Aujourd’hui, les acteurs culturels se rendent compte de l’évolution des mentalités. Ils ont bien conscience qu’internet n’est pas un phénomène temporaire et qu’il constitue un véritable défi. Pour ma part, je les incite à unir leurs efforts, pour soutenir le développement des modèles économiques mis en place et porter ainsi la création.
C’est un monde nouveau qui s’ouvre devant nous. Contrairement à M. Ralite, je ne suis pas particulièrement angoissée, pour autant que nous, parlementaires, sachions justement encadrer toutes ces évolutions par des dispositifs qui portent les valeurs que nous défendons.
Je l’ai dit tout à l’heure, avec ce projet de loi, nous prenons nos responsabilités, et le dispositif que nous mettons en place est tout à fait original par rapport à ce qui peut se faire dans d’autres pays voisins. Il illustre le volontarisme du Gouvernement et du Parlement en la matière. Je me félicite notamment de l’instauration de la Haute Autorité, qui se veut un lieu de médiation.
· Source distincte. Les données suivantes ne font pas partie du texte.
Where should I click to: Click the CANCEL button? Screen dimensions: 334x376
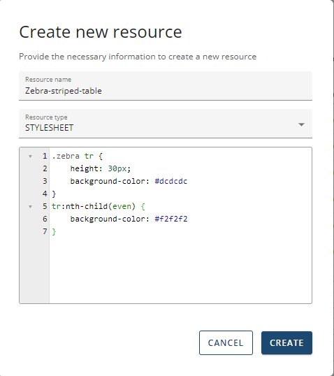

Je salue le travail effectué, au nom de la commission des affaires culturelles, par notre collègue Michel Thiollière, travail qui a notamment permis de compléter très largement le champ d’intervention de cette instance : elle aura une mission non seulement de prévention, mais également d’observation de ce monde qui s’ouvre à nous et dont il faut bien sûr nous emparer.
Mes chers collègues, vous l’aurez compris, le groupe de l’Union centriste votera ce texte qui a été largement amélioré dans le sens d’un plus juste équilibre.